T cell hyperactivation and
complement consumption are prominent features of the immunopathology of
systemic lupus erythematosus. Although complement activation is secondary to
autoantibodies that form
immune complexes (ICs), the trigger for alterations in human peripheral blood T cells is poorly understood. To study the impact (on T cells) of several types of preformed ICs and
terminal complement complex, also referred to as
C5b-9, we incubated these immune reactants with peripheral blood naive CD4(+) T cells as well as Jurkat cells and analyzed their effects on cellular behavior. We first assembled the
C5b-9 in situ on the membrane and observed its assembly primarily on a single site where it promoted aggregation of membrane rafts and recruitment of the CD3 signaling complex.
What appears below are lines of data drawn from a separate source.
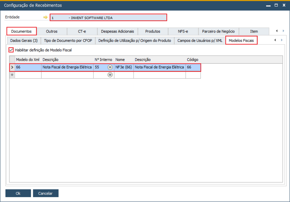Open the Despesas Adicionais tab

(x=117, y=31)
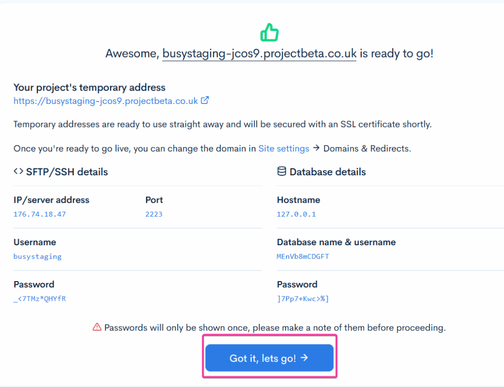Select the port number 2223
Image resolution: width=504 pixels, height=387 pixels.
154,214
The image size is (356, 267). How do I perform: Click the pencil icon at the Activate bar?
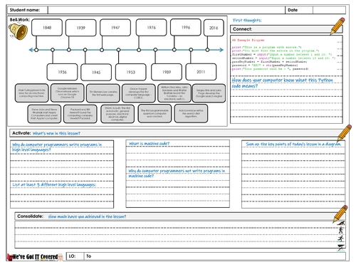pos(345,133)
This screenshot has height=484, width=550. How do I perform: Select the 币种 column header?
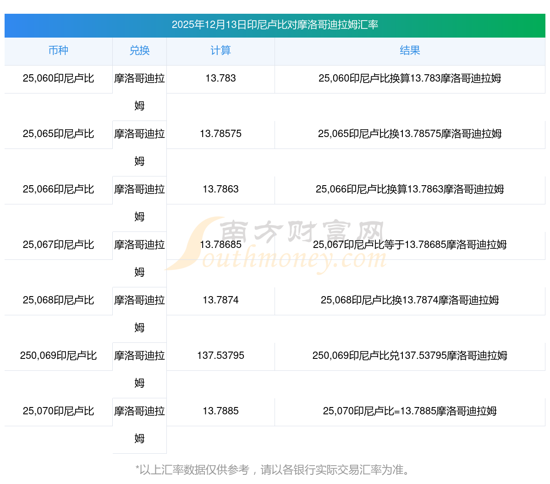click(58, 51)
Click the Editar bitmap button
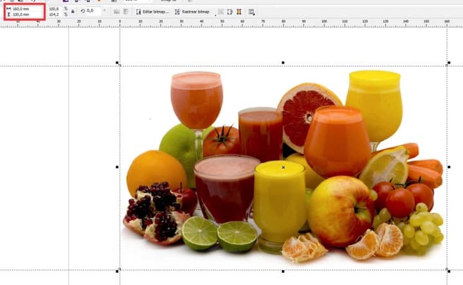This screenshot has width=463, height=285. point(155,12)
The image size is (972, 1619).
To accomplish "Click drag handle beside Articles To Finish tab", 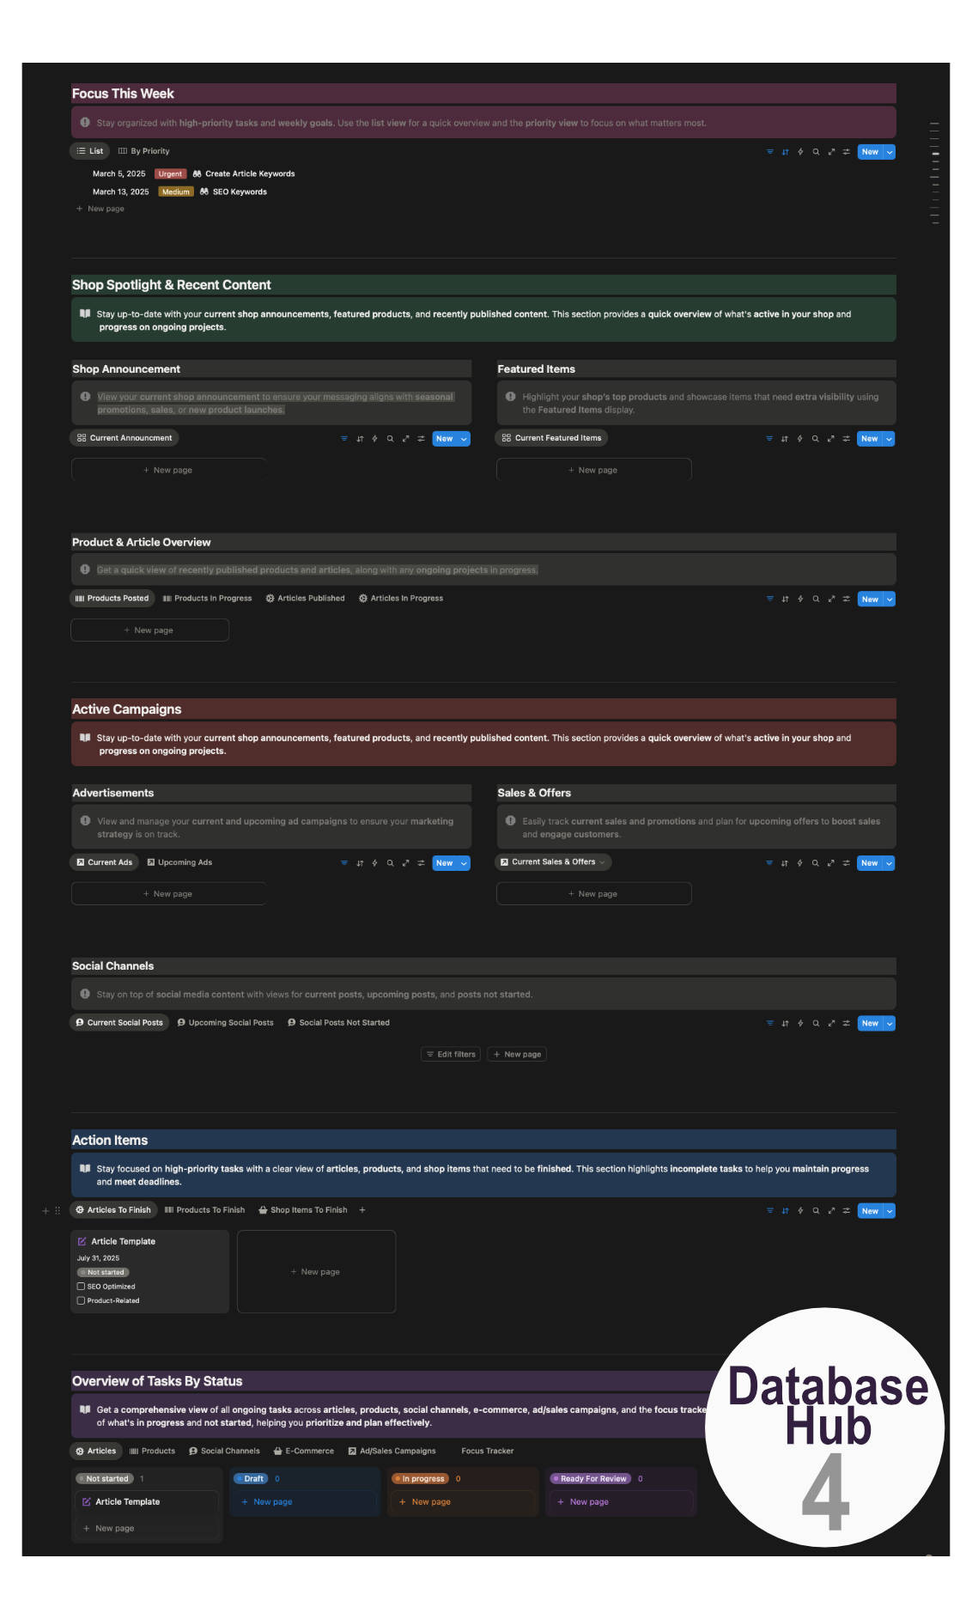I will point(58,1211).
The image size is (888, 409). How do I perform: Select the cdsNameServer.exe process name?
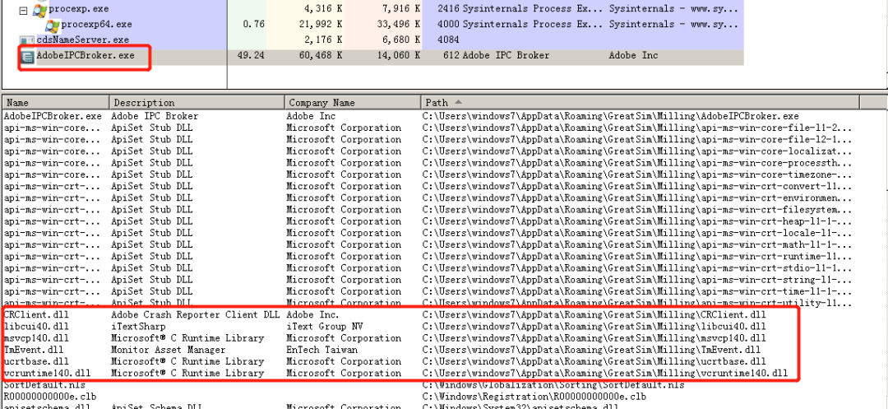[82, 40]

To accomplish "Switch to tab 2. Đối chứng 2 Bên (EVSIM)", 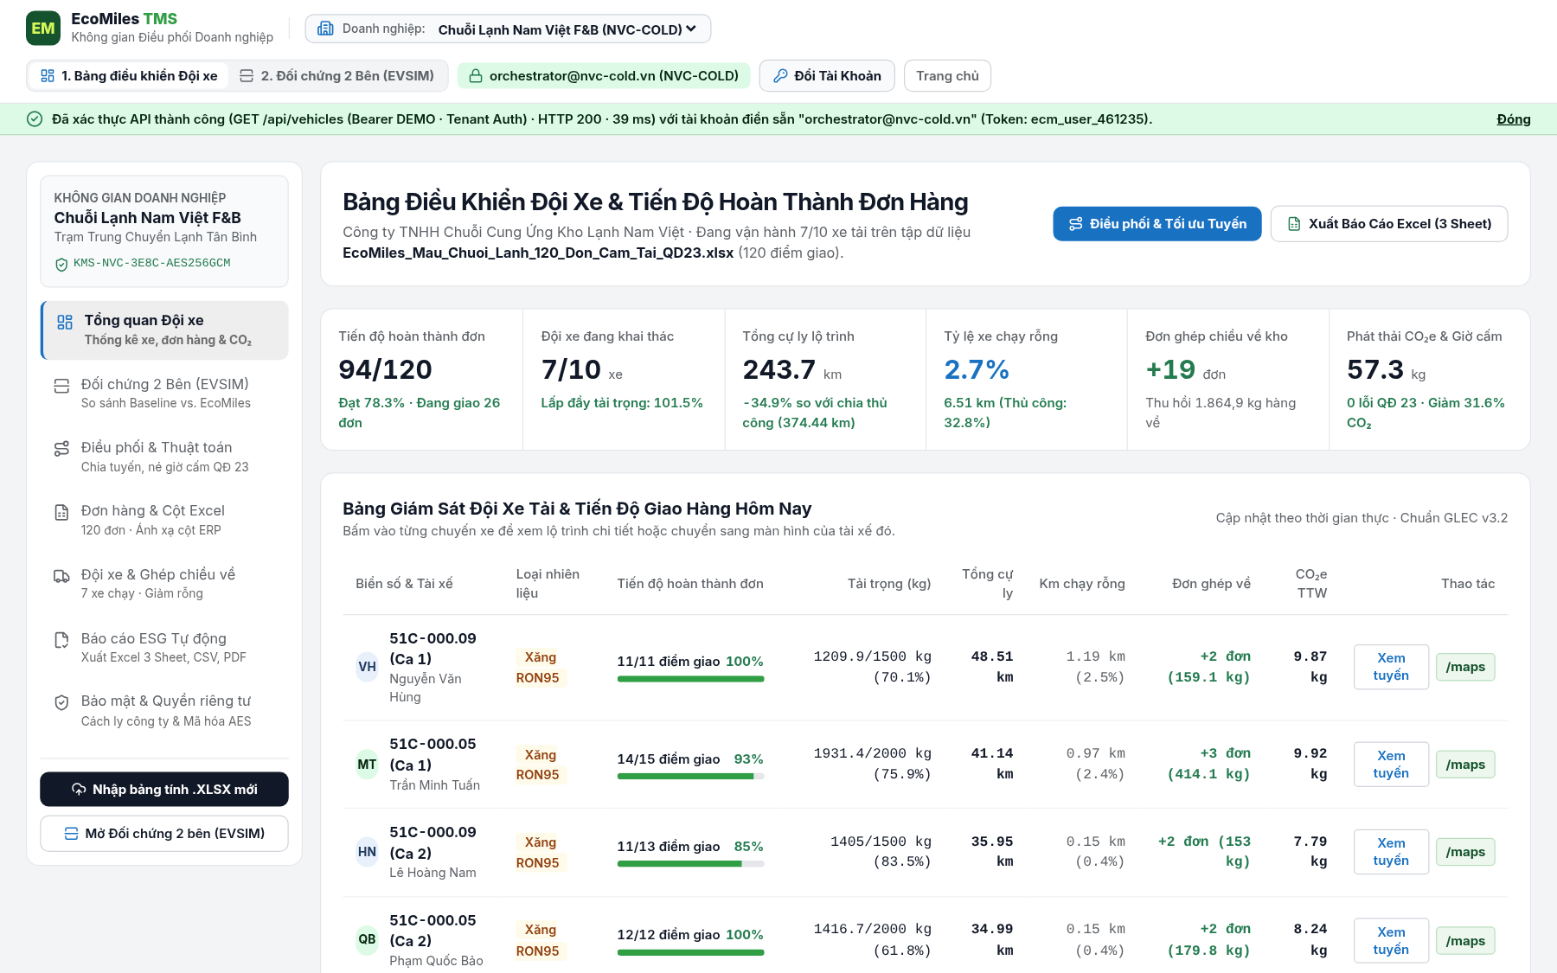I will click(x=337, y=76).
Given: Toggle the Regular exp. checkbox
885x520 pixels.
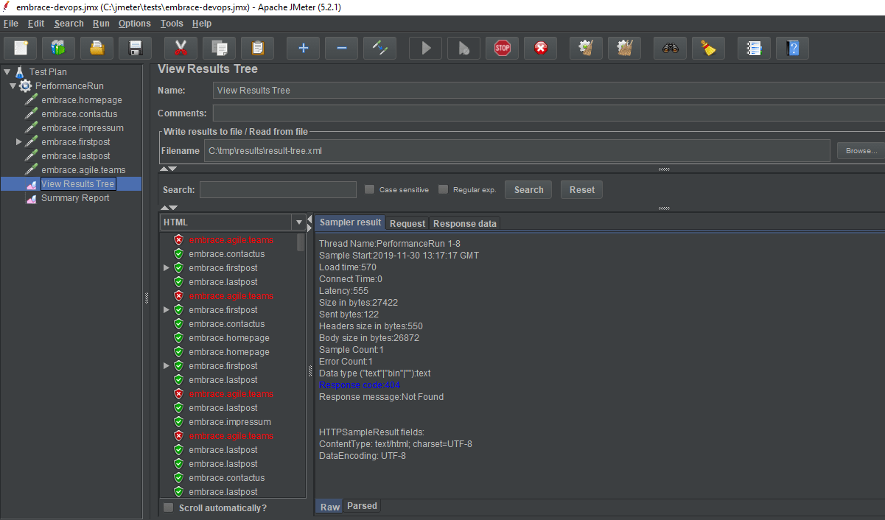Looking at the screenshot, I should coord(443,189).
However,
C5b-9 alone did not initiate proliferation or commencement of downstream signaling events associated with T cell activation. When T cells were treated with ICs together with nonlytic
C5b-9, changes associated with T cell activation by possible
antigen engagement then occurred.
T cell antigen receptor signaling
proteins, including ζ-chain, ZAP-70, Syk, Src, and Lck, were phosphorylated and organized in a synapse-like structure. The cytoskeleton formed
F-actin spindles and a distal pole complex, resulting in a bipolar distribution of phosphorylated
ezrin-
radixin-
moesin and
F-actin. Furthermore, ICs and nonlytic
C5b-9 induced T cell proliferation and IFN-γ production. These results raise the possibility that ICs and the nonlytic
C5b-9 modulate T cell-mediated responses in
systemic lupus erythematosus and other related chronic inflammatory disorders.